06:34 So if this little tick box is ticked, this means that if we make a change to our low speed ignition timing, let's say in this particular area here, that change that we make, let's say that we add two degrees, that will be added to every cam angle, at that particular RPM and lobe point when we are on our low speed cam operation.
06:56 So there's no correct or incorrect way of using this feature, it depends exactly what we're trying to do at the time, and you'll see how we use that as we move through our worked example.
07:06 As well as our fuel and ignition tables we also have our cam target tables.
07:11 And we can select those from this area here.
07:15 And these are separated into cam targets for low cam operation or low VTEC operation, and high VTEC operation.
07:24 It's important to mention here that while we only have six sets of fuel and ignition tables, we can target cam angles in between those tables.

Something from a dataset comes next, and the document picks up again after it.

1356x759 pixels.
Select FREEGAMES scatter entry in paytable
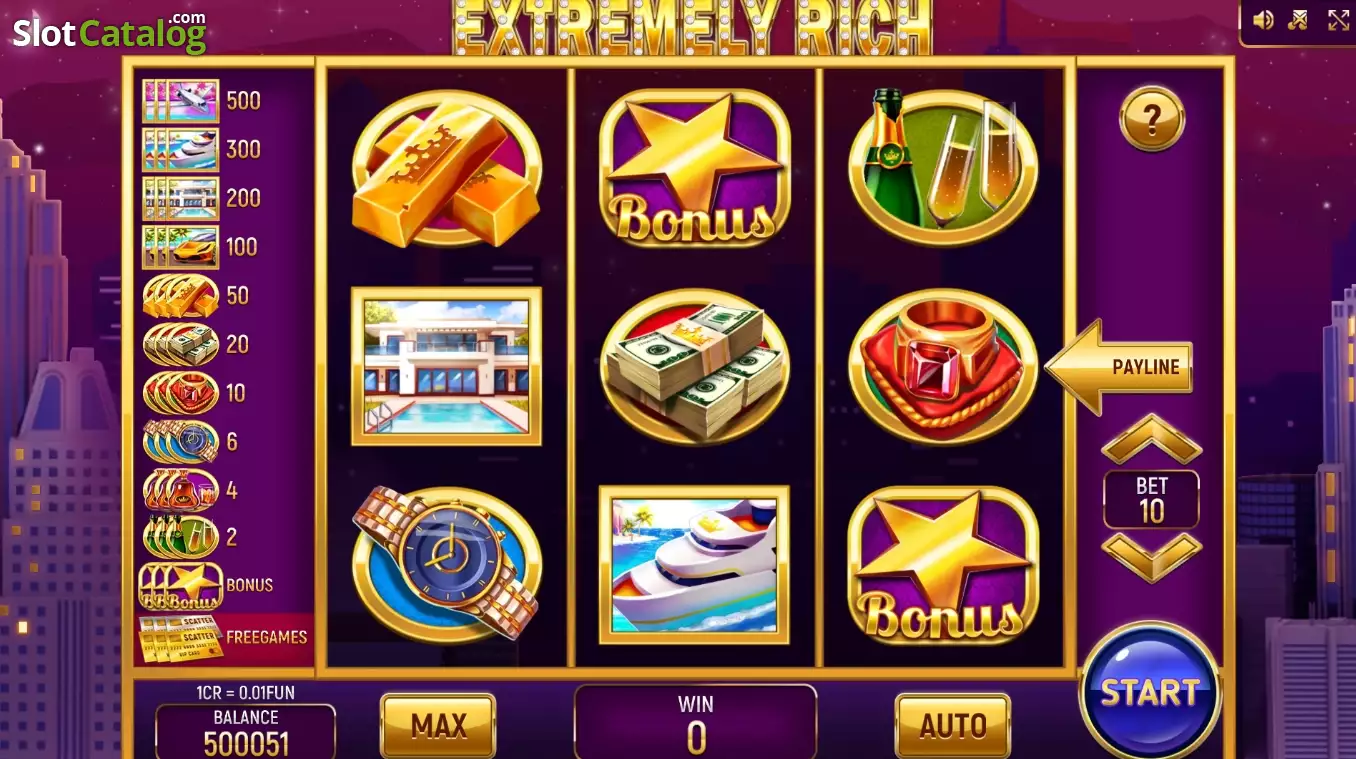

07:33 So for example we have a cam table at 20 degrees for fuel and ignition, we also have one at 30 degrees, we can target 25 degrees.
07:42 And in this position the ECU will interpolate between the 20 and 30 degree tables for both fuel and ignition.
07:51 The last aspect that I want to touch on here is the numbers that we have inside the fuel tables.
07:58 The Honda ECU is not a VE based ECU, so these are not volumetric efficiency numbers, these are simply a raw number.
08:06 Essentially the ECU uses an injection time based fuel table, and if we double the numbers in the fuel table this will double the length of time that the injector is open for.
08:17 Essentially delivering twice as much fuel.